Tortoise in a Nutshell: Grit

Tortoise in a Nutshell: Grit

Tortoise in a Nutshell: Grit

It is often said that there is not enough puppetry for adults in theatre, and it can certainly be difficult to find performances that use the full potential of puppetry for tackling serious themes.

Thankfully there is hope at Bedlam Theatre, where Edinburgh-based company Tortoise in a Nutshell are making full use of this often misused artform with their show Grit. Bringing together a series of tales told through the eyes of a war photographer – whose voiceover reflects on scenes enacted by the three, mostly silent, puppeteers on stage – Grit skilfully assembles a powerful piece of theatre that tells the stories of children involved in war.

The production is arresting from the very beginning, when a puppet woman goes through the absent photographer’s belongings. The puppeteers all have such a skilful touch and devoted focus on the puppets that you can’t help but be drawn in instantly.

Later the company display great ingenuity as they use drawn images cast from an overhead projector on stage. These are caught on small hand-held screens – a simple trick that makes the images of war feel as if they are floating suspended in mid-air, while the manipulation of the focus on the projector allows the company to zoom in and out on the pictures to great effect.

We also see Tortoise in a Nutshell display a skilful manipulation of tone in a scene where a small puppet boy plays in the sand. His carefree laughs warm the audience to the character, who acts as a sort of everyboy, representing the innocence of youth that lies at the heart of the entire production. Slowly, as barbed wire intrudes upon his playground and his toys are exchanged for  instruments of war, we feel the joyful play undercut by the dawning of a grim reality. This poignant moment is punctuated perfectly as the boy soldier picks up a rifle and makes his first kill, the sequence a near perfect example of the potential of such a playful theatrical form to tackle serious themes.

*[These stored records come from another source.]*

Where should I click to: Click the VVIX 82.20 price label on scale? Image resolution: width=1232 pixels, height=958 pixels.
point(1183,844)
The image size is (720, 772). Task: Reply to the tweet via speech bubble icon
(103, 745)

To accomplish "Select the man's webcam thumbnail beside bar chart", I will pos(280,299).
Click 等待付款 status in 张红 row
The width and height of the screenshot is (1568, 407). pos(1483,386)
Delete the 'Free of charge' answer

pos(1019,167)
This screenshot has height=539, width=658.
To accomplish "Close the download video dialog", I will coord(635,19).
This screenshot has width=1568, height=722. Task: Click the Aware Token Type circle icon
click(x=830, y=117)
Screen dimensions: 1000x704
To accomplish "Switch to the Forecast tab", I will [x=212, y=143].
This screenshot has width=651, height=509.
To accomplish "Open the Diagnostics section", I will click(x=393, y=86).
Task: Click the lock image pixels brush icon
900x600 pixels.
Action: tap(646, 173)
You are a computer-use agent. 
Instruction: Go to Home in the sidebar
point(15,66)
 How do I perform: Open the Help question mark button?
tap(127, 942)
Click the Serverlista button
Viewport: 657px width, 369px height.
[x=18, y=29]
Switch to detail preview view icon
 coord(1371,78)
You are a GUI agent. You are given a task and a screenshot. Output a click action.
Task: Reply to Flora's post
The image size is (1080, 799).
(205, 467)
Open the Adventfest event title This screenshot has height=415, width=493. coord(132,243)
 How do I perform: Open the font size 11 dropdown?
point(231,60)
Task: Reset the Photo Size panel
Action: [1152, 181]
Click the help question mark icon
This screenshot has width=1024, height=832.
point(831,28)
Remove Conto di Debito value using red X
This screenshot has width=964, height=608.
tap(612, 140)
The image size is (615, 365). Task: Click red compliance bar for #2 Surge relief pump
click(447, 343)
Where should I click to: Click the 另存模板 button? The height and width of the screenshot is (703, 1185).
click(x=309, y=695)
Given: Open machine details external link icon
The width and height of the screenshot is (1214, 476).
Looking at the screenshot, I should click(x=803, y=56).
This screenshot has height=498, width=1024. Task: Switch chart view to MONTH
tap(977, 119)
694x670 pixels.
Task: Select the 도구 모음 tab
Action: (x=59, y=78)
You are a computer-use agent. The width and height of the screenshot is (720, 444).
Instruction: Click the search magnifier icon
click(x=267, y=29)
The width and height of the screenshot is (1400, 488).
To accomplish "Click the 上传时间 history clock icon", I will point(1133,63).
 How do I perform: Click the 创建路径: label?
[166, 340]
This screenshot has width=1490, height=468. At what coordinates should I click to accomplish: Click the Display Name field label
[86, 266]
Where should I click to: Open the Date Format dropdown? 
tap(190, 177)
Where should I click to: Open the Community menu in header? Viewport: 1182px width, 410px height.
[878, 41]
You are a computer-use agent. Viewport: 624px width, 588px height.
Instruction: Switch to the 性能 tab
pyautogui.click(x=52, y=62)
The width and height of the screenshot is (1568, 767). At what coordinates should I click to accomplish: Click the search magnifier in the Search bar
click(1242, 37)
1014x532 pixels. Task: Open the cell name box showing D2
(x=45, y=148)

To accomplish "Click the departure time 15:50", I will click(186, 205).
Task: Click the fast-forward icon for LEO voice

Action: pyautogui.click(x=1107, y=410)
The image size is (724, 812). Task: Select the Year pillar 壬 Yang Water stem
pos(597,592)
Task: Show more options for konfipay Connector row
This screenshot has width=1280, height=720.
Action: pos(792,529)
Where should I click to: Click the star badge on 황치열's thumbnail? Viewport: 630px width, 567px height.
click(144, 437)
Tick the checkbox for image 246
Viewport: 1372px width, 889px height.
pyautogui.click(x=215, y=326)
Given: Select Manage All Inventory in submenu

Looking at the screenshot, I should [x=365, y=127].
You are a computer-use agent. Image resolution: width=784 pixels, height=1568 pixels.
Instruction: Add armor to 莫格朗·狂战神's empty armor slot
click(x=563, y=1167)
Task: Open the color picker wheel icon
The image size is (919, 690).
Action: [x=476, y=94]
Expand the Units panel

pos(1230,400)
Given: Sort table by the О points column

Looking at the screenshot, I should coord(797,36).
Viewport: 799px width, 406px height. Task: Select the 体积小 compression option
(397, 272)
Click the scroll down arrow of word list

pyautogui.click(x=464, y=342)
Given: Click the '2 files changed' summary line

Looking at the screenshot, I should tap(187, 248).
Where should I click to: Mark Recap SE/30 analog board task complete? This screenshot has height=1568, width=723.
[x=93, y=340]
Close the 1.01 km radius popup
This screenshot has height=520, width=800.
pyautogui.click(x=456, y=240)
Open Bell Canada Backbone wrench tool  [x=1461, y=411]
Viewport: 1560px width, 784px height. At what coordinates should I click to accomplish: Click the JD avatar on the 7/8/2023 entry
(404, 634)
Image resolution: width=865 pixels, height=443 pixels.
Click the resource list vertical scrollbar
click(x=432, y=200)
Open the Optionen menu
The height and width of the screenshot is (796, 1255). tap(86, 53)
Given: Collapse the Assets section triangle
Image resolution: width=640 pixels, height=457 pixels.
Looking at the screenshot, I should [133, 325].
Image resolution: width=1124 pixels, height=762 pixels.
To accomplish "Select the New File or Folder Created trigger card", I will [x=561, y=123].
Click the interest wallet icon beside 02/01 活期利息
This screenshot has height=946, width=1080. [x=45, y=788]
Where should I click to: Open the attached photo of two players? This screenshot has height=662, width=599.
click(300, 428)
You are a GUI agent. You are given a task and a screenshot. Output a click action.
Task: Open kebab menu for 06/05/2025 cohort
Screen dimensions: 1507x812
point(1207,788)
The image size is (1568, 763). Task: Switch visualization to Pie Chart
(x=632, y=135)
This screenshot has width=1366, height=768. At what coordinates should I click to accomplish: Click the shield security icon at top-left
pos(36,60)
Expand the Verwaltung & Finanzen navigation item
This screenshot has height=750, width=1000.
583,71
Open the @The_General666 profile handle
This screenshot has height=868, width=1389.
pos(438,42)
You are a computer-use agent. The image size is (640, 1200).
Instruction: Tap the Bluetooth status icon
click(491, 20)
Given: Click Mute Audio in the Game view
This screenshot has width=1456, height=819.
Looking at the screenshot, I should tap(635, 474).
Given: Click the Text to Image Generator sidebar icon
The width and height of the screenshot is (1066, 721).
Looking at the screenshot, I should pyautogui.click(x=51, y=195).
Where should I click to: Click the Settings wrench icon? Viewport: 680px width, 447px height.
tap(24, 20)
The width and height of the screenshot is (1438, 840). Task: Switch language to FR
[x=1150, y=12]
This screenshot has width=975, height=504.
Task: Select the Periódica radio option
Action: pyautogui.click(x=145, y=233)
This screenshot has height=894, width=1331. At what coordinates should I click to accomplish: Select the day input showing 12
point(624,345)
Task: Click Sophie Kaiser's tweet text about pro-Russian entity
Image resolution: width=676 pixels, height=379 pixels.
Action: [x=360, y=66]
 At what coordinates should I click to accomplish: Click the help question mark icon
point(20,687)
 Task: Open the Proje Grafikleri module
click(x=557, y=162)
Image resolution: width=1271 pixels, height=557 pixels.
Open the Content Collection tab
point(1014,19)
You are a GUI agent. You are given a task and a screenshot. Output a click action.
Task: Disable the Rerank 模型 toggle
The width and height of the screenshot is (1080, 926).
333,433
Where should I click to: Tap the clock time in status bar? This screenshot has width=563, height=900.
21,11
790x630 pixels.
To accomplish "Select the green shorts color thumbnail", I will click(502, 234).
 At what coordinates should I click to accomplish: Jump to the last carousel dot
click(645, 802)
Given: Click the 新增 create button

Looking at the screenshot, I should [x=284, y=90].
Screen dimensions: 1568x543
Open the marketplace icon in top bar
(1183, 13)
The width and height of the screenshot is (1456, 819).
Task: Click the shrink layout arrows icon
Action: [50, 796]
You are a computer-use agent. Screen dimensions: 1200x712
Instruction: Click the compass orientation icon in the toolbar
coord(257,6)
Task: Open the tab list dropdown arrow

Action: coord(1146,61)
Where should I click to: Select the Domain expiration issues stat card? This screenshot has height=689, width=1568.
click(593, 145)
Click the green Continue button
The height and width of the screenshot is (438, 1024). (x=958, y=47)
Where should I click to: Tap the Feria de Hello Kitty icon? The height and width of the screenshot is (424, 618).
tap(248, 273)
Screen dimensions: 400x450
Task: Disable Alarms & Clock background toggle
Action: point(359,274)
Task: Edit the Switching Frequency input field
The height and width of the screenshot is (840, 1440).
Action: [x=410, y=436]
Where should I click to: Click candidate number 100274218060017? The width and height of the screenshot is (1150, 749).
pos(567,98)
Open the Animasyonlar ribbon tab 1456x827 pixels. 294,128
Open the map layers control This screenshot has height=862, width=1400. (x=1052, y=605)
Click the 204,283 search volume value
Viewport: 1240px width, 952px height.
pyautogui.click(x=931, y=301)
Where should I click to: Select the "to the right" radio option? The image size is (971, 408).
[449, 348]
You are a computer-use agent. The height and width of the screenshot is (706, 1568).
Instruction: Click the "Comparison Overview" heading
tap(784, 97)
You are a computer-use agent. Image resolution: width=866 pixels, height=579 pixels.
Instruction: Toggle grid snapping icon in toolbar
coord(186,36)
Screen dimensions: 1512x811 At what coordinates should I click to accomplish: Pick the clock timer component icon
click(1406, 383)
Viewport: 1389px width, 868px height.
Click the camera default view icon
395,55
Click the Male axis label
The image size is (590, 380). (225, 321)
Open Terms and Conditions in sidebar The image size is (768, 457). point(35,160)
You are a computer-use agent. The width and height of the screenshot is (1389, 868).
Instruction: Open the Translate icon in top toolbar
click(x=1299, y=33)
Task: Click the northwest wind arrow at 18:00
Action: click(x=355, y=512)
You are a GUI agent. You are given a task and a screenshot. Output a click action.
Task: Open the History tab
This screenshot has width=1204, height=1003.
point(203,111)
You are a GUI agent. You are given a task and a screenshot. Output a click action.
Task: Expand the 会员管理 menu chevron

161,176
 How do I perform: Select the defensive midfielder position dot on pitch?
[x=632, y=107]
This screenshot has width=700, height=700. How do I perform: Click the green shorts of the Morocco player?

The production continues to explore the form of puppetry as it tells the tale of Aki, a boy who spent his youth laying mines and his adulthood removing them. This powerful tale is told through shadow puppetry, the change in aesthetic keeping the audience enraptured by the ingenuity of the stagecraft.

The show culminates in a visually stunning scene in which a paper city unfolds from cardboard boxes and moves gradually from civil disturbance to martial law. The form is continually explored and developed and by the end we find ourselves in a half-cartoon paper theatre reminiscent of the graphic novelPersepolis.

It could have been so easy for the company to focus on the morbid nature of the subject matter and to play on our emotions by telling us how sad it all is. But the style of presentation is playful and entertaining, with the touch of magic that good puppetry provides. It never undermines the topic but provides a contrast, a small gap in-between seeing and understanding that allows us to reflect for ourselves upon the sadness that lies beneath the surface.

The well-crafted soundtrack provides a superb underscore to the action and moves from beautiful to haunting, and by the end, as the paper buildings fall in a cloud of dust and our narrator reaches the climax of his story, the gravity of the piece takes hold.

Perhaps there could have been more room for the three skilled performers to show more of themselves, to step away from the puppets for longer. The voiceover can also be a little heavy-handed at times, clearly acted and lacking in the realism that could have given the piece greater punch. But overall this is a truly striking and accomplished piece of visual theatre, and I left with a renewed faith in the potential of puppetry.